─── SUMBER
Negara yang pertama kali mengakui
kemerdekaan Indonesia adalah Mesir. Demikian tertulis dalam buku sejarah
kemerdekaan Indonesia. Tapi, buku-buku sejarah umumnya tak menjelaskan lebih
lanjut, mengapa dan bagaimana Mesir mengakui kemerdekaan Indonesia.
Pengakuan dari negara lain, merupakan
syarat penting berdirinya sebuah negara. Dan untuk itu, bangsa ini pantas
berterima kasih kepada tokoh-tokoh Ikhwanul Muslimin. Sebab, merekalah yang
melobi agar pemerintahnya mendukung kemerdekaan Indonesia 17 Agustus 1945. Ikhwanul
Muslimin yang saat itu jaringannya telah tersebar, juga menggalang dukungan
negara-negara Arab lainnya untuk mendukung kemerdekaan Indonesia. Dan setelah
Mesir, negara-negara Timur Tengah lain pun mendukung kemerdekaan Indonesia.
Para pemimpin Mesir dan negara-negara
Arab saat itu, bahkan membentuk Panitia Pembela Indonesia. Mereka mendorong
pembahasan soal isu Indonesia di berbagai lembaga internasional, seperti
Perserikatan Bangsa-bangsa dan Liga Arab.
Dalam buku Diplomasi Revolusi Indonesia
di Luar Negeri, Zein Hassan menulis bahwa pengakuan kemerdekaan itu, pada
akhirnya membuat posisi Indonesia setara dengan negara-negara lainnya –termasuk
Belanda− dalam perjuangan diplomasi internasional. Proklamator; Bung Hatta; pun
menyatakan “Kemerdekaan diplomasi Indonesia dimulai dari Kairo. Karena, dengan
pengakuan Mesir dan negara-negara Arab lainnya terhadap Indonesia sebagai
negara yang merdeka dan berdaulat penuh, segala jalan tertutup bagi Belanda
untuk surut kembali atau memungkiri janji, sebagai selalu dilakukannya di
masa-masa yang lampau.”
‘Diplomasi’ menurut Encyclopedia Britanica
berarti pembinaan urusan-urusan luar negeri atau pelaksanaan politik luar
negeri. Sedangkan dalam kamus Perancis mengartikan ‘revolution’ dengan ‘changement brusque et violent dans la structure
economique, sociale ou politik d’un etat’ yang berarti perubahan cepat dan
keras pada bentuk ekonomi, sosial atau politik dari suatu negara.
──────
#### TUGAS YANG DIKERJAKAN
1. Tulis ulang semua bagian teks tentang pengakuan Mesir atas kemerdekaan Indonesia, mulai dari "Negara yang pertama" terus sampai ke "pun mendukung kemerdekaan Indonesia.", dengan mengganti "Mesir" menjadi "Republik Mesir".
2. Tentukan apakah setiap pernyataan berikut sesuai dengan teks tentang pengakuan Mesir atas kemerdekaan Indonesia, lalu jawab ya atau tidak disertai kutipan kata-kata teks yang menjadi penentunya. (a) Zein Hassan menulis dalam buku Diplomasi Revolusi Indonesia di Luar Negeri. (b) Panitia Pembela Indonesia dibentuk oleh para pemimpin Belanda. (c) Buku-buku sejarah umumnya menjelaskan secara rinci mengapa dan bagaimana Mesir mengakui kemerdekaan Indonesia.
3. Teruskan teks tentang pengakuan Mesir atas kemerdekaan Indonesia, dimulai setelah kalimat terakhirnya.
Item-item yang ada tidak berkaitan dengan teks tentang pengakuan Mesir atas kemerdekaan Indonesia.
─── DATA MENTAH
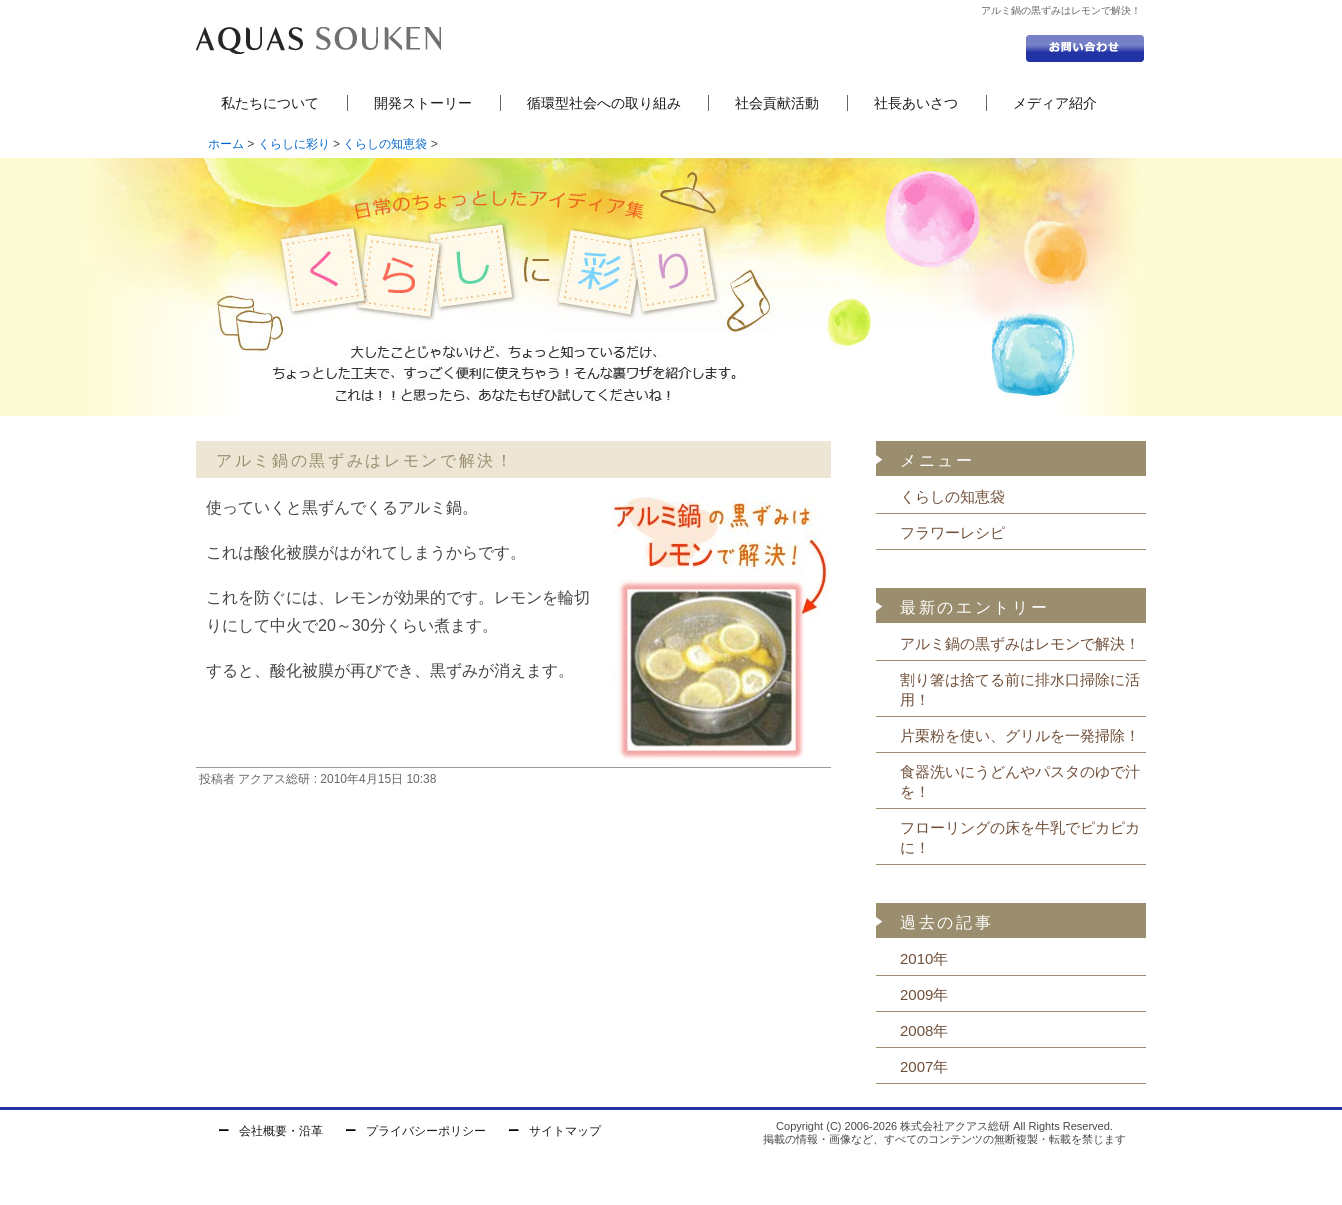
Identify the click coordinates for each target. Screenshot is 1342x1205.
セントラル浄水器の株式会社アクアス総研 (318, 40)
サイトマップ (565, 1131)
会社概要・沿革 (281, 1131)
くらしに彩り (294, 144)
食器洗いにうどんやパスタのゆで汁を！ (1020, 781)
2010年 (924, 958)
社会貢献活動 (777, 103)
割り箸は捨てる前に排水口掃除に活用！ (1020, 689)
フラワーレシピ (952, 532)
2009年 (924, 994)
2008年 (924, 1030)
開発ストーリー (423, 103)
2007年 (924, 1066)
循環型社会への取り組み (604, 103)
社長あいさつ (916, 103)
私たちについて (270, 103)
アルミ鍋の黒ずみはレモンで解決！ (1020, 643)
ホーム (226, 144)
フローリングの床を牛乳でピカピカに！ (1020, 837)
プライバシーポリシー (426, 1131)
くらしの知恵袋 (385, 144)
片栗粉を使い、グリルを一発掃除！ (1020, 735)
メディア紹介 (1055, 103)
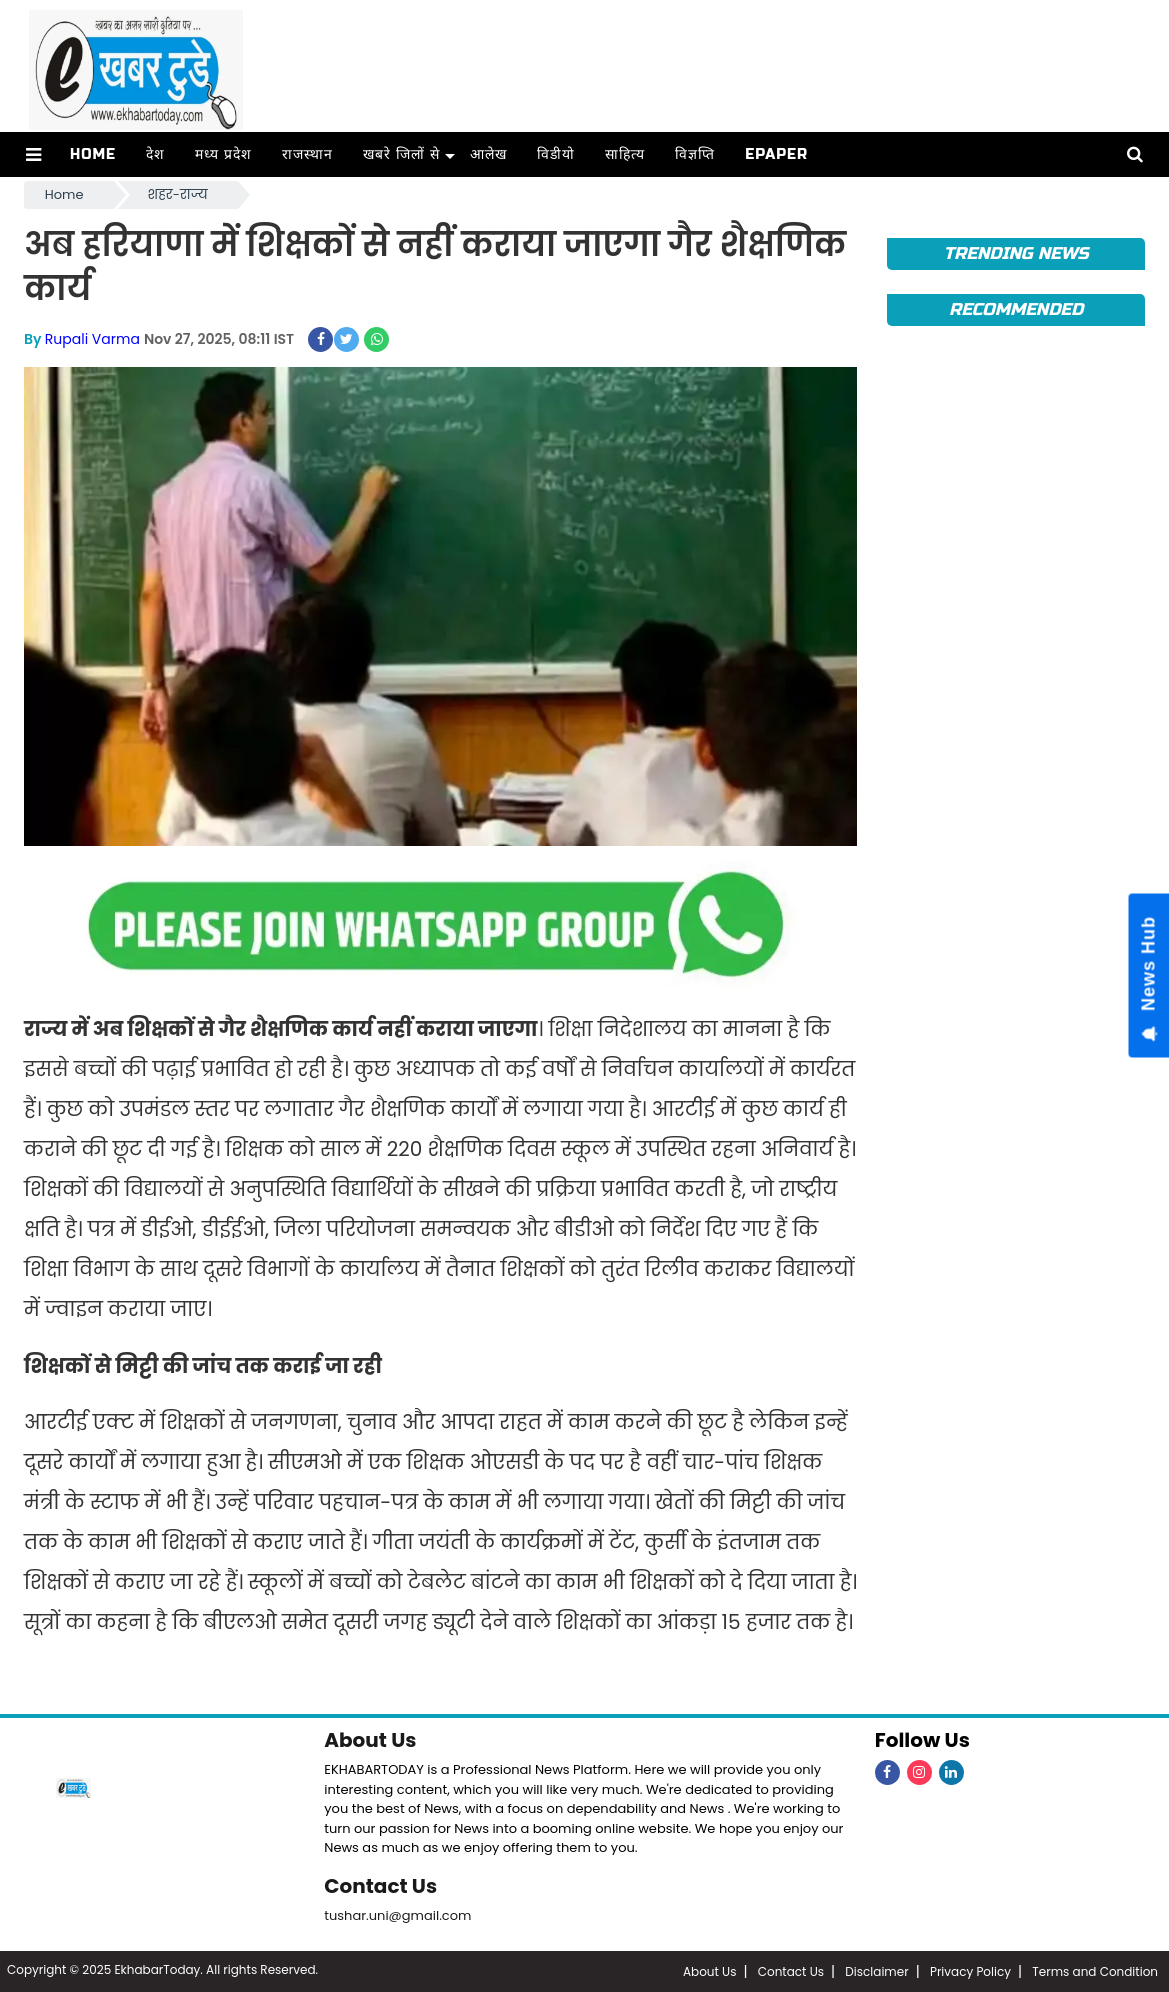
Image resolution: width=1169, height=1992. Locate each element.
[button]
──────
#### SEBAGAI JAWABAN
1.
Negara yang pertama kali mengakui
kemerdekaan Indonesia adalah Republik Mesir. Demikian tertulis dalam buku sejarah
kemerdekaan Indonesia. Tapi, buku-buku sejarah umumnya tak menjelaskan lebih
lanjut, mengapa dan bagaimana Republik Mesir mengakui kemerdekaan Indonesia.
Pengakuan dari negara lain, merupakan
syarat penting berdirinya sebuah negara. Dan untuk itu, bangsa ini pantas
berterima kasih kepada tokoh-tokoh Ikhwanul Muslimin. Sebab, merekalah yang
melobi agar pemerintahnya mendukung kemerdekaan Indonesia 17 Agustus 1945. Ikhwanul
Muslimin yang saat itu jaringannya telah tersebar, juga menggalang dukungan
negara-negara Arab lainnya untuk mendukung kemerdekaan Indonesia. Dan setelah
Republik Mesir, negara-negara Timur Tengah lain pun mendukung kemerdekaan Indonesia.

2.
(a) Ya: "Dalam buku Diplomasi Revolusi Indonesia di Luar Negeri, Zein Hassan menulis bahwa pengakuan kemerdekaan itu"
(b) Tidak: "Para pemimpin Mesir dan negara-negara Arab saat itu, bahkan membentuk Panitia Pembela Indonesia."
(c) Tidak: "buku-buku sejarah umumnya tak menjelaskan lebih lanjut, mengapa dan bagaimana Mesir mengakui kemerdekaan Indonesia."

3.
M. Zein Hassan menuliskan, bahwa tujuan
diplomasi revolusi ini merupakan sikap, langkah, tindakan, dan
hubungan-hubungan serta usaha-usaha di luar negeri selama revolusi fisik di
Indonesia, tanpa terikat oleh basa-basi diplomasi konvensional (h.7).
“...Karena itu tertjatutlah bahwa negara-2 Arab jang
paling duhulu mengakui RI dan paling dahulu mengirim misi diplomatiknja ke
Jogja dan jang paling dahulu memberi bantuan biaja bagi diplomat-2 Indonesia di
luar negeri. Mesir, Siria, Irak, Saudi-Arabia, Jemen, memelopori pengakuan de
jure RI bersama Afghanistan dan Iran beserta Turki mendukung RI.
Fakta-2 ini merupakan hasil perdjuangan diplomat-2
revolusi kita. Dan simpati terhadap RI jang tetap luas di negara-2 Timur Tengah
merupakan modal perdjuangan kita seterusnja, jang terus harus dibina untuk
perdjuangan jang ditentukan oleh UUD ‘45: “ikut melaksanakan ketertiban dunia
jang berdasarkan kemerdekaan, perdamaian abadi dan keadilan sosial.
Karena itulah sewadjarnja di masa 50-an dan awal 60-an
RI, dan terutama TNI memberikan dukungan-2 dan bantuan-2 kepada perdjuangan
nasional/kemerdekaan di Timur Tengah, walaupun Indonesia sendiri sedang
menghadapi berbagai operasi militer.
Insja Allah buku ini dapat ikut mensedjarahkan
perdjuangan kemerdekaan Indonesia sebaik-baiknja.”
Djakarta, 10 Agustus 1972
Wassalam,
A. H. Nasution(h.17)
A. H. Nasution(h.17)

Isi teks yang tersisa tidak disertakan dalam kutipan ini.